A indústria brasileira de alimentos e bebidas apresentou um faturamento de R$ 1,39 trilhão, o que representou alta de 8,02% na comparação com o ano anterior. O resultado representa 10,8% do Produto Interno Bruto (PIB) estimado.
A demanda doméstica foi determinante para sustentar o crescimento real das vendas, que avançaram 2,2% no período. O grande destaque do ano foi o mercado interno, que respondeu por R$ 1,02 trilhão desse total, segundo a Associação Brasileira da Indústria de Alimentos (Abia).
Conforme o relatório, esse resultado reflete a recomposição gradual do consumo das famílias, o avanço do consumo fora do lar e também os ganhos de eficiência obtidos pelas empresas ao longo do ano.
Quanto às exportações, a indústria de alimentos e bebidas registrou um crescimento de 0,7% em 2025, somando US$ 66,73 bilhões. O balanço apresentado pela associação apontou que a força de trabalho direta alcançou 2,12 milhões de empregados, um crescimento de 2,4% em relação a 2024.
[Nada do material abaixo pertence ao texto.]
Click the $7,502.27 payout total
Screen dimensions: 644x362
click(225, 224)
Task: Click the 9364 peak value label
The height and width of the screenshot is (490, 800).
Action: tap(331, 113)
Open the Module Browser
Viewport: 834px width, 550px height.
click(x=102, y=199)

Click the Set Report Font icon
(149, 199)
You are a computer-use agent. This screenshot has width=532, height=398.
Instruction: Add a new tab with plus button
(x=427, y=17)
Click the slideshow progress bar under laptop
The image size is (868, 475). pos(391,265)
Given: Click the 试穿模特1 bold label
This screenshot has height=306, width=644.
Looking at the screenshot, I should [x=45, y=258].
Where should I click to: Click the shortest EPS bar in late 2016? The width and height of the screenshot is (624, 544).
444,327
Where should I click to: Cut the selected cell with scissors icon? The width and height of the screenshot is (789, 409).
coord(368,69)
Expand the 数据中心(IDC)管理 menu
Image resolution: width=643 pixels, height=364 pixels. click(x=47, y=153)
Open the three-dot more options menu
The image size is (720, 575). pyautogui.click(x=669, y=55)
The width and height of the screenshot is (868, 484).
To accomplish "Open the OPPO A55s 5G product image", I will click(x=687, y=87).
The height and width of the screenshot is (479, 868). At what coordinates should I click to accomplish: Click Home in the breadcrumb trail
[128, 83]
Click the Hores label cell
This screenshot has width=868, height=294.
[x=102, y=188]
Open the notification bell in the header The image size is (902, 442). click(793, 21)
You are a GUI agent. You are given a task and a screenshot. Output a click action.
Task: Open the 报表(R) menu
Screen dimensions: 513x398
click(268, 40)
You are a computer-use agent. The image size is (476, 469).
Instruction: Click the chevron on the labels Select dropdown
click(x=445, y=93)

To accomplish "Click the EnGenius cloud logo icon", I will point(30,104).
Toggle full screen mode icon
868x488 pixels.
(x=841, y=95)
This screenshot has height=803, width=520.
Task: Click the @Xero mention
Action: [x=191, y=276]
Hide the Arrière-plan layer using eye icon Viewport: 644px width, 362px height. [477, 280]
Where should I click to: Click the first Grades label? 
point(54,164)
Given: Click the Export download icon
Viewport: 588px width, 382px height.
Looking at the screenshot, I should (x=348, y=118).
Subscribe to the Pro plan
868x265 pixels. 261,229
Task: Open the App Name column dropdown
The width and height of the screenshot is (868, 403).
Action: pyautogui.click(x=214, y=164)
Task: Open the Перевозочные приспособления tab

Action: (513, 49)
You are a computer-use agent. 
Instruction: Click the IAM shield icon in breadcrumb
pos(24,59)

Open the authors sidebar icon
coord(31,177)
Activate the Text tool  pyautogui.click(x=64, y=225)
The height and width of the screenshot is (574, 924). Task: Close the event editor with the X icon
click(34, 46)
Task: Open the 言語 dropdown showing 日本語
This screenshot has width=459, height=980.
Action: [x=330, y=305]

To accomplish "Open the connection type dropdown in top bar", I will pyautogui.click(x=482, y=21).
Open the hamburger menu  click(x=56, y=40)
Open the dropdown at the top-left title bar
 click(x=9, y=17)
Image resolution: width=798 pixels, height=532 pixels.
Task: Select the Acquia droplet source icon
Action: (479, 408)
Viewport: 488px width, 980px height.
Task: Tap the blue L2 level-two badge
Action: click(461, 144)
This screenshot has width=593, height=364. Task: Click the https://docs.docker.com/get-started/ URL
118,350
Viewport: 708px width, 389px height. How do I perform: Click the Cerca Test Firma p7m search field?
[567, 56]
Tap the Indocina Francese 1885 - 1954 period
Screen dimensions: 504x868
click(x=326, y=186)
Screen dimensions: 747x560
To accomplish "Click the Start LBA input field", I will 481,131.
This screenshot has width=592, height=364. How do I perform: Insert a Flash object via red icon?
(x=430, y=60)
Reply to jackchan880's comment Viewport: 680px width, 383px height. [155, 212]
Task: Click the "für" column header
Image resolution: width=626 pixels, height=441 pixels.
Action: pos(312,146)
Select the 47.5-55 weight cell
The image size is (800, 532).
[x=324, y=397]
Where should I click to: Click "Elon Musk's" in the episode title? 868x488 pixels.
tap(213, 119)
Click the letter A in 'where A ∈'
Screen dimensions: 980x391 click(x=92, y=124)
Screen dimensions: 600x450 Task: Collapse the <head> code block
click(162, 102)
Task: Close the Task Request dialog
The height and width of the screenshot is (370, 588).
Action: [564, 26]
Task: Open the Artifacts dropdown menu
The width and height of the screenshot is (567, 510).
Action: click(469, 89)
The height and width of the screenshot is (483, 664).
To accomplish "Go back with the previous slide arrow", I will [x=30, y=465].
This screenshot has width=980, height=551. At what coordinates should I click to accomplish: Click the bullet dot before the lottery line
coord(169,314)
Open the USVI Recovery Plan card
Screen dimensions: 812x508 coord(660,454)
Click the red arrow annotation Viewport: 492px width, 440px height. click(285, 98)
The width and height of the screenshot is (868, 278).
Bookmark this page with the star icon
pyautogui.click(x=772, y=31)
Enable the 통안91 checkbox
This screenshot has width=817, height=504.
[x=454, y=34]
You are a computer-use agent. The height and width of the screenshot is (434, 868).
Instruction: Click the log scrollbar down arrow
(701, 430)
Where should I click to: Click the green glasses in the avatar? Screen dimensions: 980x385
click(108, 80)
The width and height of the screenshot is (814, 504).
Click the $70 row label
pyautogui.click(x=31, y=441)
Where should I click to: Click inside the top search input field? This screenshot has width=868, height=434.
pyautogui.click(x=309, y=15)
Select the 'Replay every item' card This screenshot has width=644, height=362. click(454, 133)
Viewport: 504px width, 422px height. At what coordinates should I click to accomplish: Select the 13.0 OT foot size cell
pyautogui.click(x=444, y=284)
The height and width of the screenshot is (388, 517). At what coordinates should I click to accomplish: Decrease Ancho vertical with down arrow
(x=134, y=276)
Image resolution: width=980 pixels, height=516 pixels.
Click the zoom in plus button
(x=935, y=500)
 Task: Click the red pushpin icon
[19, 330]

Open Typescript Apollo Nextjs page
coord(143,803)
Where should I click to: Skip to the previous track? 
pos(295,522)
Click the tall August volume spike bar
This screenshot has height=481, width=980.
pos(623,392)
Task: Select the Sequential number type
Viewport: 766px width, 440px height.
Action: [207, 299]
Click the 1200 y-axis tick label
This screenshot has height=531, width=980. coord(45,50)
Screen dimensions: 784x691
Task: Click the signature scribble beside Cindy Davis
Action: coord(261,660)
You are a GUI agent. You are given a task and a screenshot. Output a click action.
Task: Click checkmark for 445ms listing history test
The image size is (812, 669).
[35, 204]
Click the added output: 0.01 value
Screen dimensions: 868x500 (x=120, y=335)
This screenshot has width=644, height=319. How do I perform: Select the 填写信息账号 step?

“Em 2026, a combinação de estabilidade da safra, redução gradual dos juros e um ambiente econômico de crescimento moderado, no Brasil e no mundo, cria condições mais previsíveis para o planejamento e o investimento. Ainda haverá desafios, especialmente do lado dos custos, mas o setor entra nesse ciclo com bases sólidas para crescer de forma sustentável, gerar empregos e seguir cumprindo seu papel estratégico no desenvolvimento do país”, disse João Dornellas, presidente executivo da Abia.
A cadeia produtiva chegou a 10,6 milhões de postos de trabalho o que corresponde, de acordo com a Abia, a 10,3% de toda a força de trabalho ocupada do país.
A geração de empregos também deve crescer, com alta entre 1% e 1,5%. Para este ano, a Abia espera que as vendas reais cresçam entre 2% e 2,5%, impulsionadas pelo mercado doméstico e pela recuperação gradual do mercado internacional.